Marcus Hermes freut sich über Quantum Vis und die top Ausbildung des Zwölfjährigen...

 

"So ein Pferd zu reiten, ist richtig schön! Man merkt, dass er immer von Vollprofis ausgebildet worden ist." Mit einem dicken Kompliment an seine Kollegen hat Marcus Hermes Platz im Sattel von Quantum Vis genommen. Der zwölfjährige Dressursportler stand bisher im Stall von Dorothee Schneider und ist um die Jahreswende von Rheinland-Pfalz ins Münsterland gezogen. „Ich hätte ihn eigentlich gerne bei Dorothee gelassen und sie hätte ihn auch gerne behalten", erklärte Besitzerin Maja Wieczorek gegenüber St.

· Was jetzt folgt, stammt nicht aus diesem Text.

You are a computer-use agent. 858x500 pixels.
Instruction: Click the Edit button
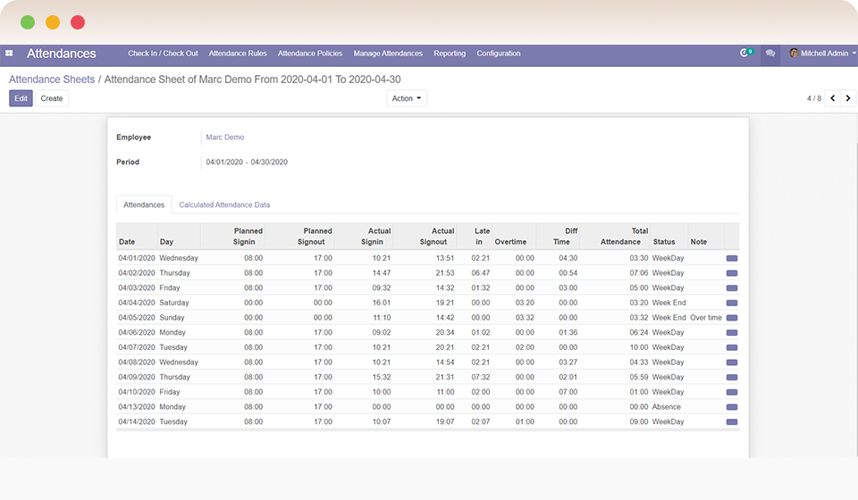21,98
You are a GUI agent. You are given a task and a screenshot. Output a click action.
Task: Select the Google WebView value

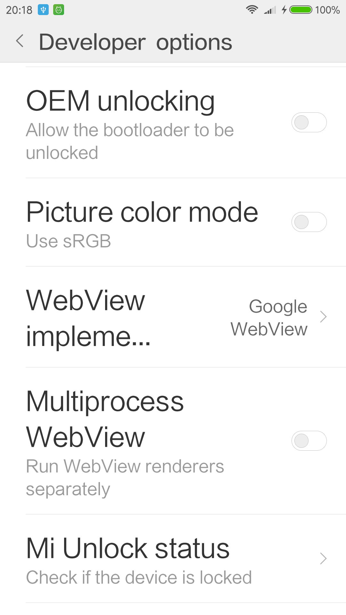[269, 317]

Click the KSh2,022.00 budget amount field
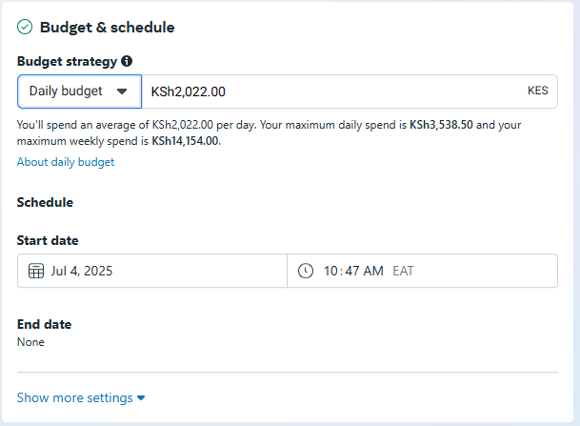click(350, 91)
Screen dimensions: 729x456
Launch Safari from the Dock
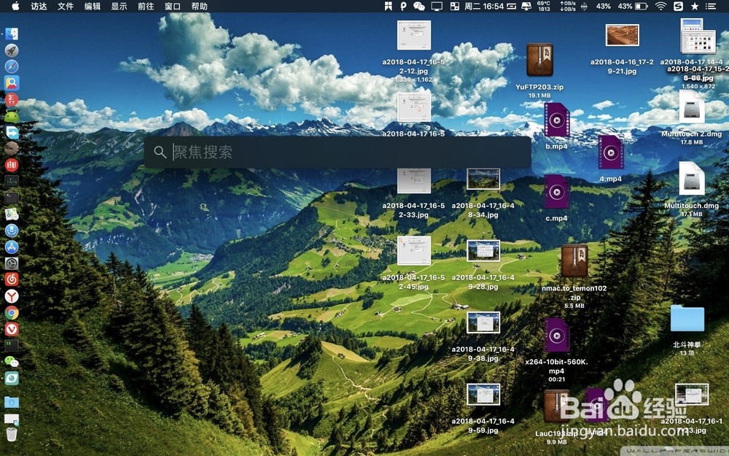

Georg. "Aber die Distanz zwischen meiner Heimat, dem Rheinland, und ihrem Stall in Framersheim ist einfach zu groß."

Vor Schneider hatte Matthias Bouten den Quaterback-Sohn in Beritt und hat ihn an die Reitmeisterin vermittelt, als er nach Bayern ging. Über Bouten wiederum ist Quantum Vis nun auch zu Hermes gekommen. Der Pferdewirtschaftsmeister hat sich gerade im Haus Giesking in Appelhülsen selbstständig gemacht und freut sich über den Neuzugang: "Quantum Vis ist ein ganz tolles Pferd. Er ist total ehrgeizig, manchmal noch etwas zu viel, aber das mag ich ja gerne." Er sei sehr unanstrengend zu reiten, sei leicht vorne an der Hand und lasse seinen Reiter gut aussehen. "Ich bin sehr auf unseren ersten Turnierstart gespannt", erklärt Hermes. Wann das sein wird, ist noch offen.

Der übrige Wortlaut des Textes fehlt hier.